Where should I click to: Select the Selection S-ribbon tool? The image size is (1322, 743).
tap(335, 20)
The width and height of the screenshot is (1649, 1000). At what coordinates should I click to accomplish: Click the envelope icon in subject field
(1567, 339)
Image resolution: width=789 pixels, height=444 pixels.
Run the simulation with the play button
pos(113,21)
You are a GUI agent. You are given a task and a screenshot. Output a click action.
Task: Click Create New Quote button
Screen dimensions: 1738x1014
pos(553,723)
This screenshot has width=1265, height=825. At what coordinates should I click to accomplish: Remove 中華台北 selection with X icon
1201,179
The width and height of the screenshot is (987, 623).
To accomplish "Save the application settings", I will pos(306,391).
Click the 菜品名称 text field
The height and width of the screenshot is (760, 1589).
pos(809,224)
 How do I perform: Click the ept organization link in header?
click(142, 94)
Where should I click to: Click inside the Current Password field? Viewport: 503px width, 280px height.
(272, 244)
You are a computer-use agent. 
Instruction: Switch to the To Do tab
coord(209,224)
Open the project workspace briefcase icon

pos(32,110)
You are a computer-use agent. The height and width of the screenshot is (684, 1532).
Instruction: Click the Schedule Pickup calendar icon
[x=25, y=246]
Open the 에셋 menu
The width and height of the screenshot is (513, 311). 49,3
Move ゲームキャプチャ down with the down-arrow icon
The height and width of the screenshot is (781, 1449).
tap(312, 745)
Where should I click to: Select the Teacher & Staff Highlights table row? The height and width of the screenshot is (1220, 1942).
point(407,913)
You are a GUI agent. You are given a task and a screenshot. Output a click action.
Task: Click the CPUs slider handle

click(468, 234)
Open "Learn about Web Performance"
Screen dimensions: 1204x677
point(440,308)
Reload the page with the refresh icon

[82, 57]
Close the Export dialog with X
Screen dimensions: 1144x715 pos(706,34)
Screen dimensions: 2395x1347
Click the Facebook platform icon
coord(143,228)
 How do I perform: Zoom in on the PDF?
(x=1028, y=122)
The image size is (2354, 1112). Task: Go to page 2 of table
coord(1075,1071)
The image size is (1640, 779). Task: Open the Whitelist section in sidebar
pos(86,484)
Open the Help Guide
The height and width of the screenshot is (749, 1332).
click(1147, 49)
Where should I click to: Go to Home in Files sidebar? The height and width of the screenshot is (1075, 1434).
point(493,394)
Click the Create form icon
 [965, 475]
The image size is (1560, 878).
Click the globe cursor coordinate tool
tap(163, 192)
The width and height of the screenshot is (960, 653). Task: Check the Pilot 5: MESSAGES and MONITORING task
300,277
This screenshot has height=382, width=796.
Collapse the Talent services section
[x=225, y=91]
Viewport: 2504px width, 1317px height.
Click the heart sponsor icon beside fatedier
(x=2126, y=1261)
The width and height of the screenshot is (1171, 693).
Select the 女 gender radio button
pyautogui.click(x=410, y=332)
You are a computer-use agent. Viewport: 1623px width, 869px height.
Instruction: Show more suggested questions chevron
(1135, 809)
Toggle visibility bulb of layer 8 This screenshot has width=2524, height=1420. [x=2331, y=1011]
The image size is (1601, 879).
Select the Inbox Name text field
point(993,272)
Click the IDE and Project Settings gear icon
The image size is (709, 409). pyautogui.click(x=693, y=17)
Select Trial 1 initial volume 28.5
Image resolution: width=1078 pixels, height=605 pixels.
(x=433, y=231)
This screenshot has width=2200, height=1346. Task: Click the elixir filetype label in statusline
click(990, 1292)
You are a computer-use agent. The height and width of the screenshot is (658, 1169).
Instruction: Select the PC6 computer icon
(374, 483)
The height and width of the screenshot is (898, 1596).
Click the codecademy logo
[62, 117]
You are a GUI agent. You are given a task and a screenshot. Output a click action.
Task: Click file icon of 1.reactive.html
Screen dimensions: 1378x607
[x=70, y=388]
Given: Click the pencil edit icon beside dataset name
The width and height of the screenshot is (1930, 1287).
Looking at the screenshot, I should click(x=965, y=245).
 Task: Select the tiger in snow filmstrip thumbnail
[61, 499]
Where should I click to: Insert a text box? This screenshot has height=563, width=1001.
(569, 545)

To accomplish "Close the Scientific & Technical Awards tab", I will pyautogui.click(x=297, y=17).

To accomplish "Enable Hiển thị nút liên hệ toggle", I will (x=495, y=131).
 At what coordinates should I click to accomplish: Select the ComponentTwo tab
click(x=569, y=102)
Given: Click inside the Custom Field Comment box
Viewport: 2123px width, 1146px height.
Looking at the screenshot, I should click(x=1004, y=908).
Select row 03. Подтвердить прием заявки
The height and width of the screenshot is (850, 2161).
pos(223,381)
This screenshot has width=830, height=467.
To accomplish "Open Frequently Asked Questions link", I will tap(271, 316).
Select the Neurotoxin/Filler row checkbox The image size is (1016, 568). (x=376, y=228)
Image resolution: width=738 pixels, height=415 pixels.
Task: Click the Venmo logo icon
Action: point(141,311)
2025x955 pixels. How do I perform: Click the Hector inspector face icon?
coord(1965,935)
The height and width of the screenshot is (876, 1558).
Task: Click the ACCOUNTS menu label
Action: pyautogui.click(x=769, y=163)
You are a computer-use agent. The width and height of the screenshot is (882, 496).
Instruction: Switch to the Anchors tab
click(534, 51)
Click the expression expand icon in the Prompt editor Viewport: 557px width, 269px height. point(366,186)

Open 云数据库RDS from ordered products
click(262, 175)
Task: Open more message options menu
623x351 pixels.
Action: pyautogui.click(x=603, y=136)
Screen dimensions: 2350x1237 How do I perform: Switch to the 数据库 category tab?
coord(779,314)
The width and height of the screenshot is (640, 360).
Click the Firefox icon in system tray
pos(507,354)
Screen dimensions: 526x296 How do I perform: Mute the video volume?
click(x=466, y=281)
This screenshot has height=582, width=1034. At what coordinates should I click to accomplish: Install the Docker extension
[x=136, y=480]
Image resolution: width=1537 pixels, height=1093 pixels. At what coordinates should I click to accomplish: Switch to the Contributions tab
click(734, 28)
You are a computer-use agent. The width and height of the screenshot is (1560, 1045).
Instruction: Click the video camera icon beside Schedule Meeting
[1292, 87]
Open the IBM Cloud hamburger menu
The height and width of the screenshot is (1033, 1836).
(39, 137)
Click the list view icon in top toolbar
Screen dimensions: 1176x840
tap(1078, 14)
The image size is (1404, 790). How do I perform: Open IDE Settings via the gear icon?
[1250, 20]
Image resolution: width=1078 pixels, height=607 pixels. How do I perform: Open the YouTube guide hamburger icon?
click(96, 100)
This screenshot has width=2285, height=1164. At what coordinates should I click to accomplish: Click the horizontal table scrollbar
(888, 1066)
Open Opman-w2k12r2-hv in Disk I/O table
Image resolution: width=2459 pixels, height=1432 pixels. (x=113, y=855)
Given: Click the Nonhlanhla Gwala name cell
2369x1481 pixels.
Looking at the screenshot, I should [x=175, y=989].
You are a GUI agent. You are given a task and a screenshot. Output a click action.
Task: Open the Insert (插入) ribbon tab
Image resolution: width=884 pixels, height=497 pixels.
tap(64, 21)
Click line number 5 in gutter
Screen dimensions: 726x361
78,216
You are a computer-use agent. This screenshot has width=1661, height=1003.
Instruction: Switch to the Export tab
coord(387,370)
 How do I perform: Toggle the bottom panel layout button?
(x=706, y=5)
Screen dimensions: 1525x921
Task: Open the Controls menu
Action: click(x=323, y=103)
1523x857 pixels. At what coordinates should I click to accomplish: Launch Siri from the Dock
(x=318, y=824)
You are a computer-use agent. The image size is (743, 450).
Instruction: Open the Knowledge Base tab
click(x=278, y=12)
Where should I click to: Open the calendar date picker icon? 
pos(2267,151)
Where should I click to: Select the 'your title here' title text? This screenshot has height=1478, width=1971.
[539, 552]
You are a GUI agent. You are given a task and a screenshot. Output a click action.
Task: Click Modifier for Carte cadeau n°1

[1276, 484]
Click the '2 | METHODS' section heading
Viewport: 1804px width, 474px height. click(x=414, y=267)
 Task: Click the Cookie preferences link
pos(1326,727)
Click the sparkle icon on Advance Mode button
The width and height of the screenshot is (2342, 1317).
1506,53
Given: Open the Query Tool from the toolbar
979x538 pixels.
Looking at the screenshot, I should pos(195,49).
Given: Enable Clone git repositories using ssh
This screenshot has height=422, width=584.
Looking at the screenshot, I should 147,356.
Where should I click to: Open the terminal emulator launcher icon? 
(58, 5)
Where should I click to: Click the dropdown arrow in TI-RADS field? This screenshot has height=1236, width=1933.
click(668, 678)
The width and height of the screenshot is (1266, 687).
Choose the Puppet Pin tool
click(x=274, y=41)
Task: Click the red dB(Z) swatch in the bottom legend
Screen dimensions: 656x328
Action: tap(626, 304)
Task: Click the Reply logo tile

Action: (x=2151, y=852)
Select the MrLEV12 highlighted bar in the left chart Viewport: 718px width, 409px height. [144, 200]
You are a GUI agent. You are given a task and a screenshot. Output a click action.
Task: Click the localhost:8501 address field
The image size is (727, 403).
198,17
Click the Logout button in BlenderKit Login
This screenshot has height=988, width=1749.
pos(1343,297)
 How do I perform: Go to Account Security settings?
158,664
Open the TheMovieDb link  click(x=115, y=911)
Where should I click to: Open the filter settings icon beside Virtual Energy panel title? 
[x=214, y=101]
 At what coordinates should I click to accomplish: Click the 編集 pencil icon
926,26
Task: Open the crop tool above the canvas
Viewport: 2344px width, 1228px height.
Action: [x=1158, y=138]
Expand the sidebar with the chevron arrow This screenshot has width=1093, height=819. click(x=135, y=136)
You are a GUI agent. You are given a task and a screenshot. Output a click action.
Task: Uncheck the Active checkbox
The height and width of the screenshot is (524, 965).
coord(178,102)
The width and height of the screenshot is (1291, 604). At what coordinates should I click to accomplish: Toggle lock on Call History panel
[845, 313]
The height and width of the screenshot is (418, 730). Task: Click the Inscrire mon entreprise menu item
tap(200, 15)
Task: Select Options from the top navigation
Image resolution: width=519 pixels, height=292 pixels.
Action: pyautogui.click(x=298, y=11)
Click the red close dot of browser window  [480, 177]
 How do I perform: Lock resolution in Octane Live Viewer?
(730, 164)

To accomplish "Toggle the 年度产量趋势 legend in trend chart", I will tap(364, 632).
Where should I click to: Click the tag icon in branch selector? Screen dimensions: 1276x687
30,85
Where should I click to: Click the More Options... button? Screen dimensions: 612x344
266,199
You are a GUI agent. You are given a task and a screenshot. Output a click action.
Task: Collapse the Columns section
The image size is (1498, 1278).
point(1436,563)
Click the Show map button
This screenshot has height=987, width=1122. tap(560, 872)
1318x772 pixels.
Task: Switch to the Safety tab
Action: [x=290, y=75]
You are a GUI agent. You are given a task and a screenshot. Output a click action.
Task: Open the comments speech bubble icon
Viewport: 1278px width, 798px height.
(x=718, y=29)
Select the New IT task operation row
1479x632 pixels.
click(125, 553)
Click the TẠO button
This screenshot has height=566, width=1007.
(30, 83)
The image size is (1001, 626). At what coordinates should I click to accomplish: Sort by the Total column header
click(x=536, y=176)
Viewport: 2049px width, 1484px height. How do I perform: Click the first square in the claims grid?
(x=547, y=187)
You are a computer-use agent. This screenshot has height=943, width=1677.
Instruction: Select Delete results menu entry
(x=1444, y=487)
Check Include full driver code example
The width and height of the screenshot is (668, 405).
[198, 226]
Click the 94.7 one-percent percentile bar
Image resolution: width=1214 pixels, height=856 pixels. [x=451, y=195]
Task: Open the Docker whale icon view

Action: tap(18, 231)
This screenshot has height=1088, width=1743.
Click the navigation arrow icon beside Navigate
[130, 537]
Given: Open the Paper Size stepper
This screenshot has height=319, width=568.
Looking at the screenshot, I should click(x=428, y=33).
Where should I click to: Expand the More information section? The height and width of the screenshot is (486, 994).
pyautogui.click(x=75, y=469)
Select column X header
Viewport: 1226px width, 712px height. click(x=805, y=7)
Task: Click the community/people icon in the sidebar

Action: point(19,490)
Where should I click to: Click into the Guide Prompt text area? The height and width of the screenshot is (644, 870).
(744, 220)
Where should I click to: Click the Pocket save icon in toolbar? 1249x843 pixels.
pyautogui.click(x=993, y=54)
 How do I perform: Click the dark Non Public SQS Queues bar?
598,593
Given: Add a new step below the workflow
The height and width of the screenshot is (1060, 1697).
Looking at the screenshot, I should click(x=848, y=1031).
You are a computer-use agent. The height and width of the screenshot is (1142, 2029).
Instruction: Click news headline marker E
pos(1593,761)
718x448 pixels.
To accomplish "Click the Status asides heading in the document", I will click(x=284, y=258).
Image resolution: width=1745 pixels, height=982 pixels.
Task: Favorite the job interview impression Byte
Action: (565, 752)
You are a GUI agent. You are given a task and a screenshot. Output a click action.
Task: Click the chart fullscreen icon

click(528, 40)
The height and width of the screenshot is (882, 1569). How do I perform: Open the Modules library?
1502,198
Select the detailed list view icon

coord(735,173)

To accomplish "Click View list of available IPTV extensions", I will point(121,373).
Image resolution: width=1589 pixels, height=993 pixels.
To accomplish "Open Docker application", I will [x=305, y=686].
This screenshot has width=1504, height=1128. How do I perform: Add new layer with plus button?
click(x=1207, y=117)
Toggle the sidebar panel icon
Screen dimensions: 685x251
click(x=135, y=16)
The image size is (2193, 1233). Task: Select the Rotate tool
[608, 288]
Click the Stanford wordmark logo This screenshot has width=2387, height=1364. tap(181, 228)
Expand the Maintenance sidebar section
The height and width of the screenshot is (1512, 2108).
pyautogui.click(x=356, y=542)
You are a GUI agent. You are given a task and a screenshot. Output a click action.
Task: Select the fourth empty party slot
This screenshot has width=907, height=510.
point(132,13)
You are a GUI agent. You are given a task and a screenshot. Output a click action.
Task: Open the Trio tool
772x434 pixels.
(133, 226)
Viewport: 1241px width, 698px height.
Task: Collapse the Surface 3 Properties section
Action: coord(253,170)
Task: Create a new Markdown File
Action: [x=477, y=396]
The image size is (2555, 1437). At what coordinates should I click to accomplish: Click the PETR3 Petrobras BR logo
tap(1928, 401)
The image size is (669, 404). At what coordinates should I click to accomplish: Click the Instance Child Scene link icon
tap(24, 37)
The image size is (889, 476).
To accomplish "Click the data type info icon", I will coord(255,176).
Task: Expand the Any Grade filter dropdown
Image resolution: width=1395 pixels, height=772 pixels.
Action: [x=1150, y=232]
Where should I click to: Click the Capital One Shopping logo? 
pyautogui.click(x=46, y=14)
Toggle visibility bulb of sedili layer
========
WHAT YOU SHOULD DO -
Up to and including the line that contains "The width and height of the screenshot is (987, 623).", output the records above exactly, beginning with their first line.

RESULT FOR THIS TASK -
Where should I click to: Select the Selection S-ribbon tool? The image size is (1322, 743).
tap(335, 20)
The width and height of the screenshot is (1649, 1000). At what coordinates should I click to accomplish: Click the envelope icon in subject field
(1567, 339)
Image resolution: width=789 pixels, height=444 pixels.
Run the simulation with the play button
pos(113,21)
You are a GUI agent. You are given a task and a screenshot. Output a click action.
Task: Click Create New Quote button
Screen dimensions: 1738x1014
pos(553,723)
This screenshot has width=1265, height=825. At what coordinates should I click to accomplish: Remove 中華台北 selection with X icon
1201,179
The width and height of the screenshot is (987, 623).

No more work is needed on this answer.